The farmer used wire netting, the council said it was dangerous and made him take it down.

The council promised a new five-bar gate, but didn't get around to hanging it.

So the farmer erected a temporary gate...and someone rode into it.

Hardly the farmer's fault.

alanx 04-30-2013 08:57 AM

I'm very perturbed to see a named individual being publicly bad-mouthed for something that was no fault of his own - "I hope that this will haunt [the farmer] for the rest of his days." - yes I'm sure it already will, without you rubbing it in. As Pampera points out in his/her comment, the facts do not point to the farmer having done anything wrong.

The argument about pedal cyclists riding at high speed is a weak one as well.

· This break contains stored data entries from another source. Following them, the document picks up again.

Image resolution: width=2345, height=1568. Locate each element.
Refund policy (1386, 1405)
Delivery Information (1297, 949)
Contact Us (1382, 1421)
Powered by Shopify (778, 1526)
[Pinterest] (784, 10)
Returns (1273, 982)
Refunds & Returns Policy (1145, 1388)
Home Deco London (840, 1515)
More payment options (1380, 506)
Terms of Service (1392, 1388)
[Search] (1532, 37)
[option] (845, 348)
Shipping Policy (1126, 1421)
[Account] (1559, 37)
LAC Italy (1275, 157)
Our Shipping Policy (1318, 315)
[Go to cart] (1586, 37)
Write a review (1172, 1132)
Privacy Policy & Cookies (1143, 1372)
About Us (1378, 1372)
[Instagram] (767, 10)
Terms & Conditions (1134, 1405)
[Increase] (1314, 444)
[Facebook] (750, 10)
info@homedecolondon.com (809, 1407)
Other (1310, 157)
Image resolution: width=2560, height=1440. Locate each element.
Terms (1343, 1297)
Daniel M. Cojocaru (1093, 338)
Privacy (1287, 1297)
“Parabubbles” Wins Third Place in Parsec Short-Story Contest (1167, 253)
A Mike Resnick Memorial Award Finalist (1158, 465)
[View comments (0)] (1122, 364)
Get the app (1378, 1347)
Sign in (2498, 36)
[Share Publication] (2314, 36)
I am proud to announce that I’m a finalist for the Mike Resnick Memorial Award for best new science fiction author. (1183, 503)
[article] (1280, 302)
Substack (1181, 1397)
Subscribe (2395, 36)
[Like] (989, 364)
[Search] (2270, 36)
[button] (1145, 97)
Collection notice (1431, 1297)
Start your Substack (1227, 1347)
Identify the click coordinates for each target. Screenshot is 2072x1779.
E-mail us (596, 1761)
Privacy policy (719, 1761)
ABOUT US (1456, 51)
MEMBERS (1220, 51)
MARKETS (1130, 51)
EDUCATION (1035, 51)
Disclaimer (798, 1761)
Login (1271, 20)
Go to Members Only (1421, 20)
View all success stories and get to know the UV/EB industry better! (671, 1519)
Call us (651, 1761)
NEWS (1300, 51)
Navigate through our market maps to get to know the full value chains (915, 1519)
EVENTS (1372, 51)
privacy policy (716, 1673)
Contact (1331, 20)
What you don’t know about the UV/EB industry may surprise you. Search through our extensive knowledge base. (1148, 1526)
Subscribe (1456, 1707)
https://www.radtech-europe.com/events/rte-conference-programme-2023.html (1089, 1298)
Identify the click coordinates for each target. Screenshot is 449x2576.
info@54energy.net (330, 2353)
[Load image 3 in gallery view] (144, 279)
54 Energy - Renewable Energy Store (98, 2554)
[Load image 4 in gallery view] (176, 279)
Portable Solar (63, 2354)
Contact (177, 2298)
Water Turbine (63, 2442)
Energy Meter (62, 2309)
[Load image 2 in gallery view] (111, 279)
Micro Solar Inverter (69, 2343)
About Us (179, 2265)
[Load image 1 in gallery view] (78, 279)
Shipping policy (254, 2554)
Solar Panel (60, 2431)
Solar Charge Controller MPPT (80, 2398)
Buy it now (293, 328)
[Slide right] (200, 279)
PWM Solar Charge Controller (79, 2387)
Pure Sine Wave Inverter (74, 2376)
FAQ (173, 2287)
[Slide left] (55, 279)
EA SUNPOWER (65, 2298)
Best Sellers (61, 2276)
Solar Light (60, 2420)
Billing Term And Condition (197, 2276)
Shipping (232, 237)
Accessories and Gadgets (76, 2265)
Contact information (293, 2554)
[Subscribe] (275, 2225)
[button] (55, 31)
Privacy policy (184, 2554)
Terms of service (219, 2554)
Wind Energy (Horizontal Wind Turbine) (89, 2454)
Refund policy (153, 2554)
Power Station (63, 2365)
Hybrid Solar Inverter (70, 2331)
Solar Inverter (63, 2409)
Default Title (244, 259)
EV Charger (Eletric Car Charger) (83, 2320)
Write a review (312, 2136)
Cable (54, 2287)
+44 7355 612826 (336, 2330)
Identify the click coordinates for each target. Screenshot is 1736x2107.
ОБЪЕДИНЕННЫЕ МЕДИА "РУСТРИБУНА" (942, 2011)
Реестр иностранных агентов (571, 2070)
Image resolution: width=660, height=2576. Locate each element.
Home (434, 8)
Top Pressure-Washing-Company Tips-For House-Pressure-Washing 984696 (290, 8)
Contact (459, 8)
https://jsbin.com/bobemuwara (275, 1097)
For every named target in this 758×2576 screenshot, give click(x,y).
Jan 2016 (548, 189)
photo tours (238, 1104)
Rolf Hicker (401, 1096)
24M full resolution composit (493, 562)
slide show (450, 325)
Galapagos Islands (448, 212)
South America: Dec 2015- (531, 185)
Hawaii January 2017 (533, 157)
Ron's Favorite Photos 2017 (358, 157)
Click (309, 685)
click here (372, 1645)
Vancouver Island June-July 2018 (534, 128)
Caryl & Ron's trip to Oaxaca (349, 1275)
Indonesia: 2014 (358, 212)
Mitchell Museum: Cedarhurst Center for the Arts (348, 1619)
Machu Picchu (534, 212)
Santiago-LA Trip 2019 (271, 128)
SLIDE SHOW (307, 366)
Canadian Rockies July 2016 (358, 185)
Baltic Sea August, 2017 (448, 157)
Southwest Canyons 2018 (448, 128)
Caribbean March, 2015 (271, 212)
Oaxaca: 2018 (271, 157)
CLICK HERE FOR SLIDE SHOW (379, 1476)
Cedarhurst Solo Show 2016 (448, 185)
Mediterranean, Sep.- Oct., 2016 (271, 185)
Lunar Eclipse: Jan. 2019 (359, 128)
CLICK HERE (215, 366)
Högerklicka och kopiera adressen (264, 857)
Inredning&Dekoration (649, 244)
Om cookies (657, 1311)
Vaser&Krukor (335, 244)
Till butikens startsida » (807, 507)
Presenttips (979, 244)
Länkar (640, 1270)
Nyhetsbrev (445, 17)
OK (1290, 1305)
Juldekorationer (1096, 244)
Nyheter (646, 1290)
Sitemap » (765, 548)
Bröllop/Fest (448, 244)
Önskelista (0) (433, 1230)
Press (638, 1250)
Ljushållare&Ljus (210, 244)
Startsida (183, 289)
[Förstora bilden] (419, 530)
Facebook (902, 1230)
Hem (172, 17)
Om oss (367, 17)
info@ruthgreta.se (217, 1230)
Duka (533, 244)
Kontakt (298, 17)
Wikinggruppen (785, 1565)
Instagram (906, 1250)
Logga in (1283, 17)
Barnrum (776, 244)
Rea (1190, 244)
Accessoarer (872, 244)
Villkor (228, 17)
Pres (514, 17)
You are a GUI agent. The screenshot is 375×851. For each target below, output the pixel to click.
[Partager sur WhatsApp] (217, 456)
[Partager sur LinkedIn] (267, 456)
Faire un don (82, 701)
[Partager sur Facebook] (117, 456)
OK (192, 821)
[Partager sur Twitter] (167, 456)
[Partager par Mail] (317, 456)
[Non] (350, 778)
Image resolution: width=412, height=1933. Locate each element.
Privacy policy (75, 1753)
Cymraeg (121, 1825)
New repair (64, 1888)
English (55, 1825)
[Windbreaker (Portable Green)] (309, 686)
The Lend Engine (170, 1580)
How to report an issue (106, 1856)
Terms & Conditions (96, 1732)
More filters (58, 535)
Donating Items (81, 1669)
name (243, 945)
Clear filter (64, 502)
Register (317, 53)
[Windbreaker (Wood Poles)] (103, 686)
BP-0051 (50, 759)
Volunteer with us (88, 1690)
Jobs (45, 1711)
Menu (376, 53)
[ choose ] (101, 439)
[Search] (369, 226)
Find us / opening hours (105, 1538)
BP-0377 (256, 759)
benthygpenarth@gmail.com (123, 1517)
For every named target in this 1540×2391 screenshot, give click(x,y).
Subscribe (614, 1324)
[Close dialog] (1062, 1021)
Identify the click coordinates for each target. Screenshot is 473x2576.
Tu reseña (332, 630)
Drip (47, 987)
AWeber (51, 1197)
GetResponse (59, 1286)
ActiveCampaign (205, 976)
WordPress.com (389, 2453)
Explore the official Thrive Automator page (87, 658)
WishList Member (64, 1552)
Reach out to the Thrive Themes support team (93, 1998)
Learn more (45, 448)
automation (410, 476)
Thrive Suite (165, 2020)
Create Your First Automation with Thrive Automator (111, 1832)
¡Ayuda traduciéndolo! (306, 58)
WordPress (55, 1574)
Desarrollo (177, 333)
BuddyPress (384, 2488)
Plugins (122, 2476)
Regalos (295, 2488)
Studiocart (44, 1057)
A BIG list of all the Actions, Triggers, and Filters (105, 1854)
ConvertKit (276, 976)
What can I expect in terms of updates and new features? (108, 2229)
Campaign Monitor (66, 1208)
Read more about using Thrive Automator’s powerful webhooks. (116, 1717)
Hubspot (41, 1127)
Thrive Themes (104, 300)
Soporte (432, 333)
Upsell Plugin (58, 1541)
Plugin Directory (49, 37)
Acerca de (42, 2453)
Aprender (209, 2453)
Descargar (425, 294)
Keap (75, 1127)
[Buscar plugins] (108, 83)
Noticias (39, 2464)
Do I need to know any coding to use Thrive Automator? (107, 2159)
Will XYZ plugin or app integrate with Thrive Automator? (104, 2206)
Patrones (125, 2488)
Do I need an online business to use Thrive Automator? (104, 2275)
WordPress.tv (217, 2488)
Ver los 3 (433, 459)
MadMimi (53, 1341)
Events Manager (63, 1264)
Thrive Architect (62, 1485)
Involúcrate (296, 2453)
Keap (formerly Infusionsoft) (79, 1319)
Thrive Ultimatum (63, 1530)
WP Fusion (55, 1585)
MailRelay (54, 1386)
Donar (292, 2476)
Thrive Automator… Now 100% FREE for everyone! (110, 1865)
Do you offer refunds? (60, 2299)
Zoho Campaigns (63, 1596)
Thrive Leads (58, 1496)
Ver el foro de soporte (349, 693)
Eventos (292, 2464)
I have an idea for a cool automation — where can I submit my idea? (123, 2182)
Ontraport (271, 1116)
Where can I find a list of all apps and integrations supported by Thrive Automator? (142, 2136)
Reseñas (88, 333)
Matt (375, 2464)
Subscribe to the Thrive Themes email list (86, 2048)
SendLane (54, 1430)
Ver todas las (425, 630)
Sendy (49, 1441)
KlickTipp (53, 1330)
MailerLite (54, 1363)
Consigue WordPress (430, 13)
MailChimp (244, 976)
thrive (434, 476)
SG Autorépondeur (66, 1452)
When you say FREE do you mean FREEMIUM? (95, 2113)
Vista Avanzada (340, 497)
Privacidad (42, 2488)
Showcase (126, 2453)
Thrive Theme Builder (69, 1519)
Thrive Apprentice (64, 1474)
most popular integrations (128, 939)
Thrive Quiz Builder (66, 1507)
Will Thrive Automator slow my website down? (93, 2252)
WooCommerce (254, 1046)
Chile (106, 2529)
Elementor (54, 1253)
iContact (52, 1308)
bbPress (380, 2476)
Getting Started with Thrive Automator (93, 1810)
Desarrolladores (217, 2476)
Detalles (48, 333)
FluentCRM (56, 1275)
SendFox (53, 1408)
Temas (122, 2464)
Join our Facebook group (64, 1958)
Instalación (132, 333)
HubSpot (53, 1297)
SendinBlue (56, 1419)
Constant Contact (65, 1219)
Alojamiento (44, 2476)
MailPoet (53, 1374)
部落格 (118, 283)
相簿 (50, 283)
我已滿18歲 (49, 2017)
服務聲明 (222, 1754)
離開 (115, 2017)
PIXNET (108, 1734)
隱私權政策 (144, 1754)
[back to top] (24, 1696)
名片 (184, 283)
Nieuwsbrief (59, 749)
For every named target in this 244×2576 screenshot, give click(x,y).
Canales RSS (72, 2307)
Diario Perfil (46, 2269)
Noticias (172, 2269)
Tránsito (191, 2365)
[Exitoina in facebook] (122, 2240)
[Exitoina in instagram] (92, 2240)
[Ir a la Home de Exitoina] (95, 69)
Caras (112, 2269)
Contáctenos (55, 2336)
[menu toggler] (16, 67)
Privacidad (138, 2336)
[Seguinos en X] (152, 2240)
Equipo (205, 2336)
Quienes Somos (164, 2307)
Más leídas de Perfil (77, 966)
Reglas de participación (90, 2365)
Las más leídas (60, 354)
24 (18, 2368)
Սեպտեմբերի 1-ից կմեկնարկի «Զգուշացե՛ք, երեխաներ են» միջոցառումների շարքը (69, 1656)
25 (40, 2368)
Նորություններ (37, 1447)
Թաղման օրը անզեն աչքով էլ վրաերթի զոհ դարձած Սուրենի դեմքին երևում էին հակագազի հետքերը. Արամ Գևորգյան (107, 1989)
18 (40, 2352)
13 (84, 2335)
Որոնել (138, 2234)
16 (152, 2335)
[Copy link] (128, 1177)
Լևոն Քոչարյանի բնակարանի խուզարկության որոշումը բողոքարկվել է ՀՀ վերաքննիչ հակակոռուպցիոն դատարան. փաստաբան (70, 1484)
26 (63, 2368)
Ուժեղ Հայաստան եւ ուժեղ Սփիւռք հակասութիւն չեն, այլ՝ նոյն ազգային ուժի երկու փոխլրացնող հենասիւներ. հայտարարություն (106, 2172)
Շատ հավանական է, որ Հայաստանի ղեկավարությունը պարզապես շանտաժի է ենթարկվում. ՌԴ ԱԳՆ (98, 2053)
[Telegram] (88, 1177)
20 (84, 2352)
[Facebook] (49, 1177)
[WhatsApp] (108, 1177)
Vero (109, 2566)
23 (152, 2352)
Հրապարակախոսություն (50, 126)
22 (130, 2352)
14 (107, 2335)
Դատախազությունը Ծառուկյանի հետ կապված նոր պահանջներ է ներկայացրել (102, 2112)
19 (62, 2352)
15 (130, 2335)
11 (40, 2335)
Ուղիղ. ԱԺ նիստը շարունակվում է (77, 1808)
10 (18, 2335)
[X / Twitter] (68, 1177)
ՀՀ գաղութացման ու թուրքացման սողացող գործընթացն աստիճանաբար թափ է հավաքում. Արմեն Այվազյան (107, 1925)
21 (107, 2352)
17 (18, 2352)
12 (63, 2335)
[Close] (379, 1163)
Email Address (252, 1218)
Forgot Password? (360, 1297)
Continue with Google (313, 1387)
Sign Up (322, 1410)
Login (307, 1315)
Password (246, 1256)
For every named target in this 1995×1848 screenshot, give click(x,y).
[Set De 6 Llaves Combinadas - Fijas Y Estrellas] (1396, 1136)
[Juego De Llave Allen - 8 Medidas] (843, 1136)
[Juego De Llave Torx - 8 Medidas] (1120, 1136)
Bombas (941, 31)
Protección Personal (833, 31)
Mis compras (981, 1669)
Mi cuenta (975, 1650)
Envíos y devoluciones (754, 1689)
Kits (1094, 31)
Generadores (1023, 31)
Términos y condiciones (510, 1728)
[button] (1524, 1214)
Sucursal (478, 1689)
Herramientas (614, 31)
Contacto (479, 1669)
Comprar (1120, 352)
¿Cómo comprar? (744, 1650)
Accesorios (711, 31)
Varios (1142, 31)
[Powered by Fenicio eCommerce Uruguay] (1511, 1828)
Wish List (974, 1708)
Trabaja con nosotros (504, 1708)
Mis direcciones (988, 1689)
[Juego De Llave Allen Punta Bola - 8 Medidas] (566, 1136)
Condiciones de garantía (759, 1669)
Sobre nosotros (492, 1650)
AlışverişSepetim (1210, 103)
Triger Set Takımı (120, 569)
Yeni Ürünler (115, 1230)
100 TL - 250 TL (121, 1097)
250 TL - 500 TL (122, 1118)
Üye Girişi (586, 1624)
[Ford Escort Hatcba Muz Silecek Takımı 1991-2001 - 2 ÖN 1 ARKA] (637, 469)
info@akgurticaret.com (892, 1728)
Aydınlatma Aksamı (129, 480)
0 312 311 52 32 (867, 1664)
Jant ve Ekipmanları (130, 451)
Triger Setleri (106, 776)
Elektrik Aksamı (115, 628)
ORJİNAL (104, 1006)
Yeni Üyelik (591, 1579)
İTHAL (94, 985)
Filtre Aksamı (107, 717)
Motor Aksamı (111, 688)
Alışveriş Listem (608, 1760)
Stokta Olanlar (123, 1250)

Cyclists should be using off-road tracks in a way which gives proper regard to other people's safety (and on bridleways they have a legal obligation to give way to pedestrians and horse riders, see Countryside Act 1968, section 30), and if they do this then they shouldn't have a problem.

On the facts as reported, I think the coroner was 100% right to record this as misadventure, as to pin the blame on the farmer would have implied a duty of care to people doing all sorts of illegal things (just like if a joyrider stole your bike and you were then held responsible if they crashed). It's not reasonable to expect people to have to make places safe for activities that aren't allowed to happen there. There was clearly no intent to harm.

Wildman 05-01-2013 10:31 AM

Perturbed enough to bump an old, dead thread.

Well done you.

Timpo 05-01-2013 12:17 PM


Originally Posted by Wildman (Post 21309128)
Perturbed enough to bump an old, dead thread.